Entries for locating text and elements:

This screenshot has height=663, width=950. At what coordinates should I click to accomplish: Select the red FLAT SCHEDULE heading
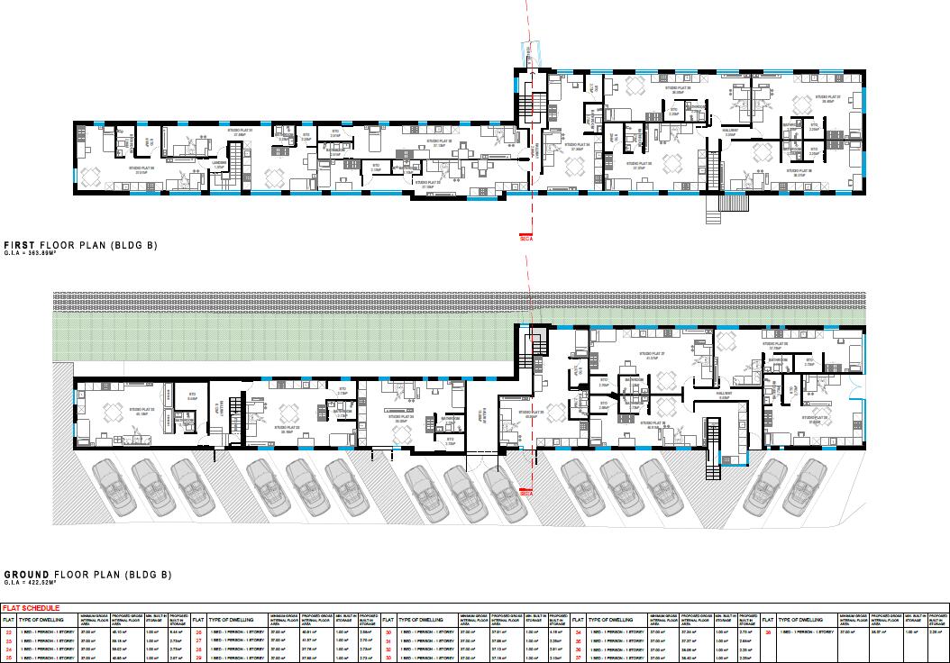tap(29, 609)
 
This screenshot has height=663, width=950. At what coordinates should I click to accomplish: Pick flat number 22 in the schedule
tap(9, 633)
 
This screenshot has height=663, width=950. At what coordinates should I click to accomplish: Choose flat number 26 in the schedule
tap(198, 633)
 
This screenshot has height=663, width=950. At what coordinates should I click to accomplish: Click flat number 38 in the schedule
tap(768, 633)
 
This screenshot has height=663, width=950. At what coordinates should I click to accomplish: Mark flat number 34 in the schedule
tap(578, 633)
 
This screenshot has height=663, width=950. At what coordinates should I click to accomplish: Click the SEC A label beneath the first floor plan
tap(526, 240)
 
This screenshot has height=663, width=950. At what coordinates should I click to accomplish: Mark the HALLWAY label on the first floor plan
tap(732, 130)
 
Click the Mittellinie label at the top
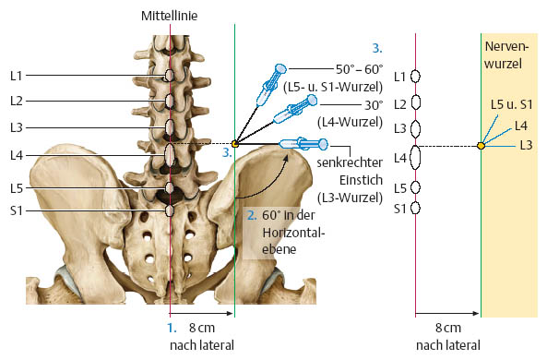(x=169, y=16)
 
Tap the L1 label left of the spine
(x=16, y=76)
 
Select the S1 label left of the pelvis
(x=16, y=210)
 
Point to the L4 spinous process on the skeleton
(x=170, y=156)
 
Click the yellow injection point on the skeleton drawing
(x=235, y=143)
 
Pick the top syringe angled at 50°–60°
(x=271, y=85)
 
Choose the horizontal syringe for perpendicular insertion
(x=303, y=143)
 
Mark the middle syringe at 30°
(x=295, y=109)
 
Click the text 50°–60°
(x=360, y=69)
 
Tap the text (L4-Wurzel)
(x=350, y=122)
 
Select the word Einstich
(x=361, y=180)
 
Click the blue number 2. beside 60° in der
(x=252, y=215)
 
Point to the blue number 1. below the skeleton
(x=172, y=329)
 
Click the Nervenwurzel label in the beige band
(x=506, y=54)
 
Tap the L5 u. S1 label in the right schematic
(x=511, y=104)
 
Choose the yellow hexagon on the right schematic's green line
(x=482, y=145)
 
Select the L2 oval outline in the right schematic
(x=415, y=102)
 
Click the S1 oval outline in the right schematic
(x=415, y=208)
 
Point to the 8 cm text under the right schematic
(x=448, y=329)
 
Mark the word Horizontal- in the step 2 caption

REQUIREMENT: Copy the records from the line with "26 in the schedule" to the line with "(x=511, y=104)", swapping "syringe" for "needle" and leaving everything else as it is. Leave out the pictures.

RESULT OF THE EXERCISE:
This screenshot has height=663, width=950. At what coordinates should I click to accomplish: Choose flat number 26 in the schedule
tap(198, 633)
 
This screenshot has height=663, width=950. At what coordinates should I click to accomplish: Click flat number 38 in the schedule
tap(768, 633)
 
This screenshot has height=663, width=950. At what coordinates should I click to accomplish: Mark flat number 34 in the schedule
tap(578, 633)
 
This screenshot has height=663, width=950. At what coordinates should I click to accomplish: Click the SEC A label beneath the first floor plan
tap(526, 240)
 
This screenshot has height=663, width=950. At what coordinates should I click to accomplish: Mark the HALLWAY label on the first floor plan
tap(732, 130)
 
Click the Mittellinie label at the top
(x=169, y=16)
 
Tap the L1 label left of the spine
(x=16, y=76)
 
Select the S1 label left of the pelvis
(x=16, y=210)
 
Point to the L4 spinous process on the skeleton
(x=170, y=156)
 
Click the yellow injection point on the skeleton drawing
(x=235, y=143)
 
Pick the top needle angled at 50°–60°
(x=271, y=85)
 
Choose the horizontal needle for perpendicular insertion
(x=303, y=143)
 
Mark the middle needle at 30°
(x=295, y=109)
 
Click the text 50°–60°
(x=360, y=69)
 
Tap the text (L4-Wurzel)
(x=350, y=122)
 
Select the word Einstich
(x=361, y=180)
 
Click the blue number 2. beside 60° in der
(x=252, y=215)
 
Point to the blue number 1. below the skeleton
(x=172, y=329)
 
Click the Nervenwurzel label in the beige band
(x=506, y=54)
 
Tap the L5 u. S1 label in the right schematic
(x=511, y=104)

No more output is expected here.